The next generation of Meta’s custom AI chips will support generative AI models.
In a blog post Wednesday, Meta said the newer version of its Meta Training and Inference Accelerator (MTIA) chip is “being built with AI in mind.”
Meta’s New AI Chip Will Support GenAI Models
The first iteration of MTIA was unveiled in May 2023, particularly to power the company’s deep-learning recommendation models. Meta said the new chips would more than double the compute and memory bandwidth of the predecessor and would support the company’s new generative AI services and other AI workloads.
The next-gen MTIA will be physically larger in design compared to MTIA v1. The chips will feature 256MB in on-chain memory capacity and 2.7 TB/s in on-chain memory bandwidth compared to the 128MB and 800 GB/s, respectively, on the older generation.
Source: Meta Platforms.
The company said the new chips performed 3x better than v1 across four key models during the early test stage.

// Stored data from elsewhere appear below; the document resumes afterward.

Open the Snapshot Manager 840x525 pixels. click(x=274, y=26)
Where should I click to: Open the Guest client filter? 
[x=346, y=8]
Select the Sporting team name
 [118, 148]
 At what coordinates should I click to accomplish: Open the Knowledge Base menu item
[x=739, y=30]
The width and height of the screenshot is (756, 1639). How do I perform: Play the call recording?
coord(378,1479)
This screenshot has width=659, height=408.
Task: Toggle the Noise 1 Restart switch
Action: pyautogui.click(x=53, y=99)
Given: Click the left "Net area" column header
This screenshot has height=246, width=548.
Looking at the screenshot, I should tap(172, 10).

Meta views its custom-made chips as a long-term venture. “It’s an investment we expect will grow in the years ahead as the compute requirements to support AI models increase alongside the models’ sophistication,” the company said.
Big Techs Turn to Building Custom Chips
Meta building its AI chips weaves on the growing trend of big tech companies turning to produce their own chips to meet their AI workload needs amid the shortage of chips.

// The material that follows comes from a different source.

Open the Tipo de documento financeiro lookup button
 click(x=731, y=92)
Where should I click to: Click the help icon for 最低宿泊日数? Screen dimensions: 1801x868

“It [MTIA] is proving to be highly complementary to commercially available GPUs in delivering the optimal mix of performance and efficiency on Meta-specific workloads,” Meta said.
Meta’s rivals, including Google and Microsoft, are also building their own AI chips. On April 9th, Google also announced a new proprietary AI chip, which it said is currently available to developers and purpose-built for data centers.
ChatGPT’s maker, OpenAI, also has a plan to start producing chips for AI models. According to reports, OpenAI is looking to raise up to $7 trillion for the new AI chip business, which could become a big contender to Nvidia, the largest AI chip producer.